# Advice on new system with my beefs. . .



## msurmint (Aug 4, 2010)

Ok, I'm ready to build another gaming computer, I've built all my systems for 20 years so I'm not new to it but here's my problem;  I can't STAND windows 7.  I know, I know, lots of reasons to go new, newest games, software, hardware, blah blah blah.  I've tried it, it drives me bonkers, . . .  soooooooo
What is the absolute best system I can build for good old XP?  I've used XP 64, not enough support, I've used Ubuntu, still not to my liking.

I'm working on a $2000 budget, but 50% of that will be an SSD and a video card.  I'm planning on a Kingston V+ 128gig SSD for 330 at newegg.  I was looking at dual crossfire cards, but I'm lost in what works with XP.  In each part I'm stuck trying to figure out not what's the newest thing, but what will work with XP.  I was prepared to spend 6 or 700 on video cards but, of course, the best video cards only work with windows 7!  (unless I'm missing something) 

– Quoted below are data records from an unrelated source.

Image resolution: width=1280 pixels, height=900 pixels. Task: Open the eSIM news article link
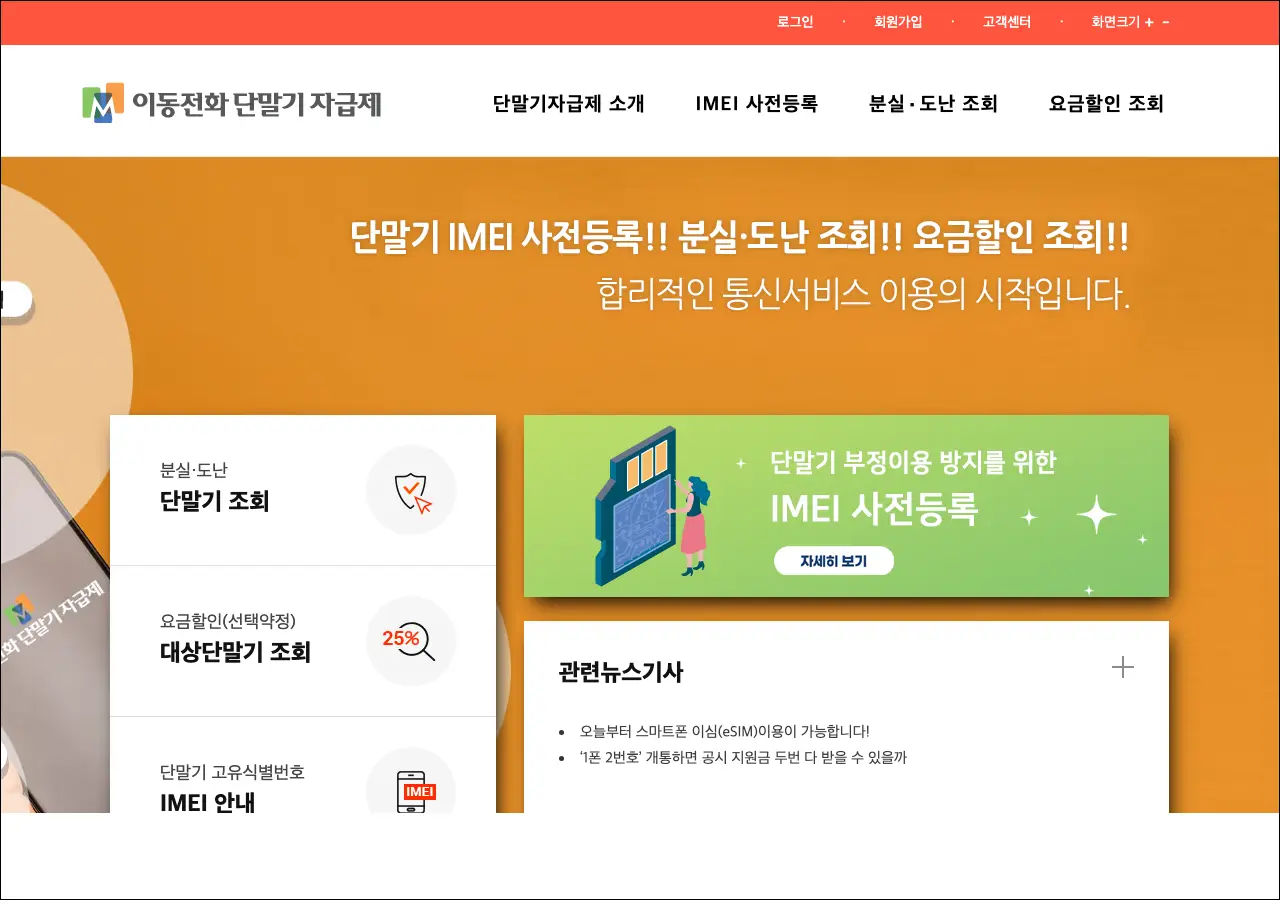point(717,731)
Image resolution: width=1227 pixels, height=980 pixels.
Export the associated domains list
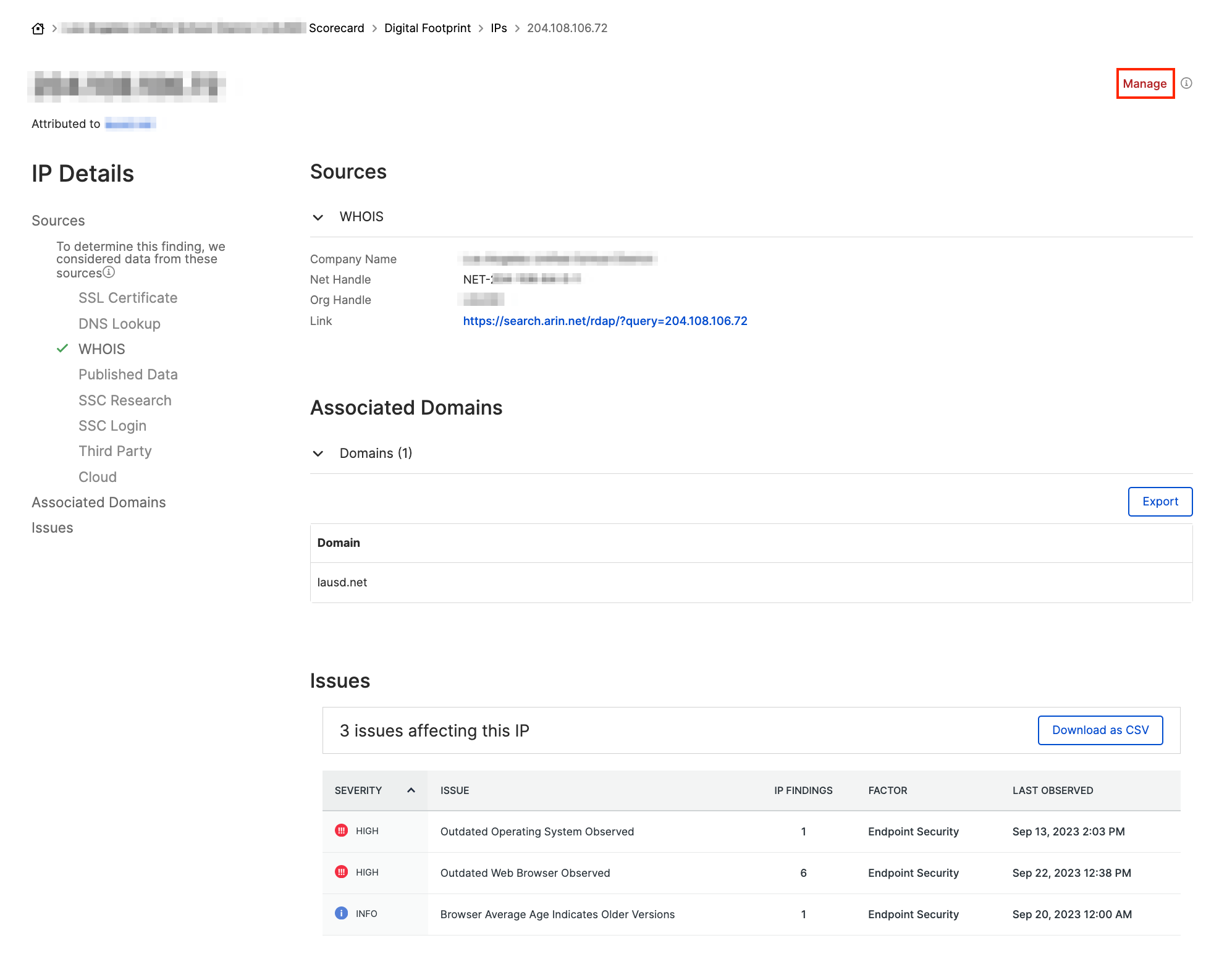tap(1160, 502)
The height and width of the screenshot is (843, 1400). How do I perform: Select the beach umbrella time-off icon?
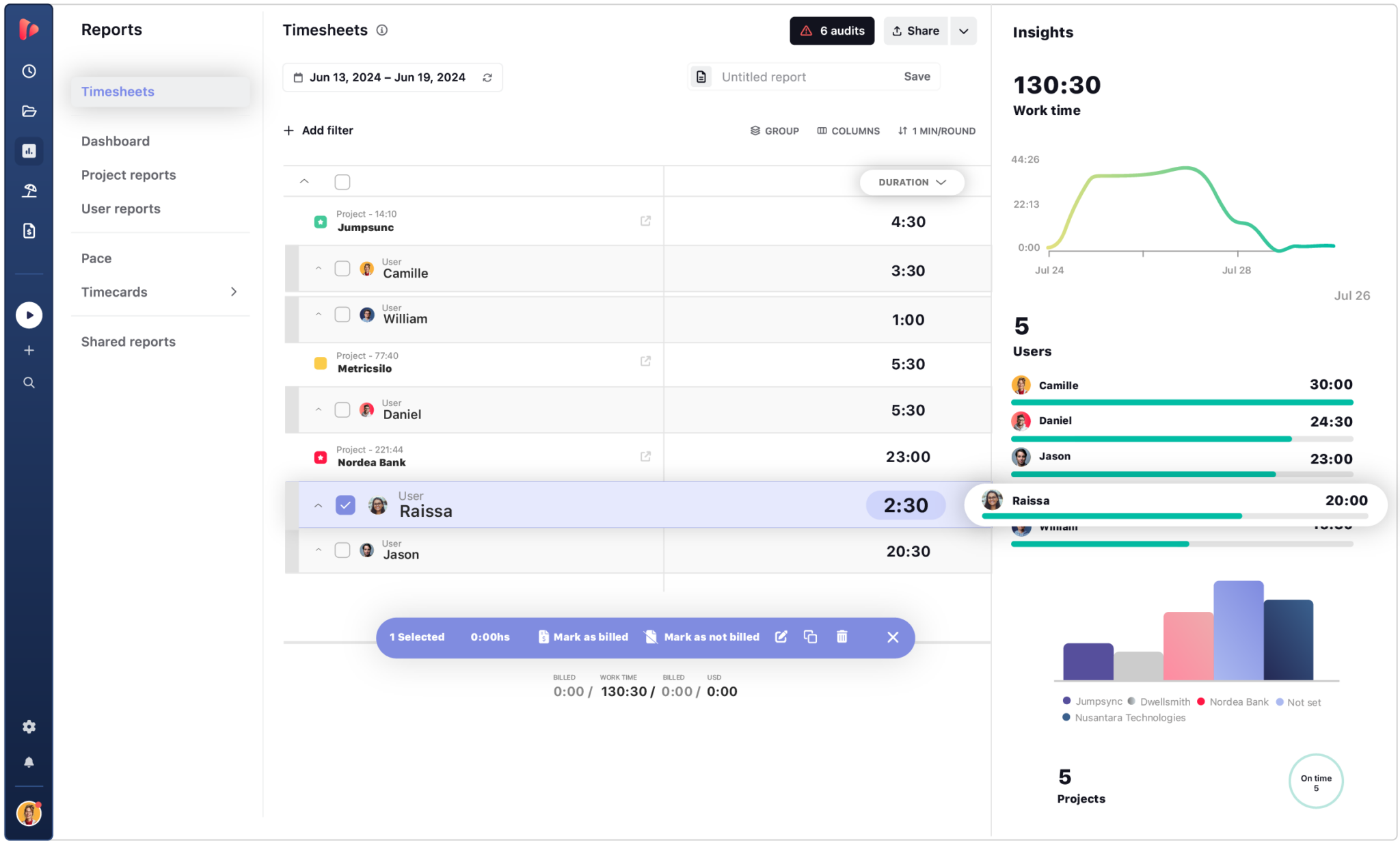click(29, 191)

I'm afraid I'm not going to find what I need, and I'll eventually end up triple booting my system with XP/7/Ubuntu.  Sounds schizophrenic!

I have a thermaltake xaser full tower case I'll use, and I don't need new monitors . . .  I don't mind quiet, and the system will be left on 95% of the time.  I think I'm going to raid 0 a couple of terrabyte drives for backup saftey.  
Suggestions Please?

Milo


----------



## BarbaricSoul (Aug 4, 2010)

not sure where you heard that about the new video cards, but considering TPU has a version of ATI 10.6 catalyst for winXP32, I think the ATI 5000 cards will work on XP.

Intel Core i7-930 Bloomfield 2.8GHz 4 x 256KB L2 C...

ASUS Rampage III Gene LGA 1366 Intel X58 SATA 6Gb/...

G.SKILL 3GB (3 x 1GB) 240-Pin DDR3 SDRAM DDR3 1333...

CORSAIR CMPSU-750TX 750W ATX12V / EPS12V SLI Ready...

Kingston SSDNow V+ Series SNVP325-S2B/128GB 2.5" 1...

XFX HD-587X-ZNFV Radeon HD 5870 (Cypress XT) 1GB 2...

Noctua NH-D14 120mm & 140mm SSO CPU Cooler

Price is $1533.94


----------



## AlienIsGOD (Aug 4, 2010)

Umm...if hes using XP 32bit 6GB of ram is overkill and 2 1GB cards or even a 2GB wont play nice with ram http://forums.techpowerup.com/showthread.php?t=91260&highlight=32bit . 3GB of ram and a 1 GB GFX card would suit XP 32bit better IMO.


----------



## BarbaricSoul (Aug 4, 2010)

AlienIsGOD said:


> Umm...if hes using XP 32bit 6GB of ram is overkill and 2 1GB cards or even a 2GB wont play nice with ram http://forums.techpowerup.com/showthread.php?t=91260&highlight=32bit . 3GB of ram and a 1 GB GFX card would suit XP 32bit better IMO.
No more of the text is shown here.